According to a story from the National Organization for Rare Disorders, patient advocacy organizations are joining forces to send letters to Medicaid directors across the USA to advocate for the importance of Medicaid formulary access.
Formulary access allows for rare disease patients to obtain access to orphan drugs under Medicaid. Orphan drugs are treatments that are typically meant to address one, frequently rare, disease. These drugs may be more expensive compared to others, but they are often the only treatment available in many cases. Across the country, many states are closely monitoring Medicaid costs in order to maintain coverage for the greatest number of people. As a way to cut costs, some states have begun to seek out 1115 waivers, which will allow them to implement formulary restrictions for their respective Medicaid programs.
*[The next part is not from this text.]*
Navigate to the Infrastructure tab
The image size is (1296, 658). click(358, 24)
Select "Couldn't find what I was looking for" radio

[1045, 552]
Although this practice is meant to reduce costs for the state, it only does so by directly reducing quality of care and restricting patient access to treatment. Additionally, the use of such waivers will ultimately mean greater health expenses for the state in the long-term.
These restrictions can, in fact, overrule the treatment recommendations made by doctors, which directly inhibits a patient’s ability to get the treatment that they need. The effectiveness of a treatment can be closely linked with how rapidly it can begin being used, so any delays or restrictions mean that rare disease patients will get worse health outcomes and have lowered quality of life. These formulary restrictions are meant to promote the use of cheaper drugs, such as generics, but no orphan drugs have cheaper, generic counterparts. So in instances when these restrictions have been applied to orphan drugs, rare disease patients are left with no viable options.
Some states have also voiced concern over the FDA’s Accelerated Approval program. Accelerated Approval has been subjected to some criticism, with some saying that many therapies earning approval are of lower quality. When it comes to developing rare disease treatments, however, this isn’t usually a problem. Many rare disease treatments are simply impossible to test in the same way as more common disease treatments, because of the small patient population. Surrogate endpoint’ have been developed as a way to measure drug effectiveness instead. These are scientifically verifiable and have been used to test a variety of therapies that are widely considered successful and are commercially available.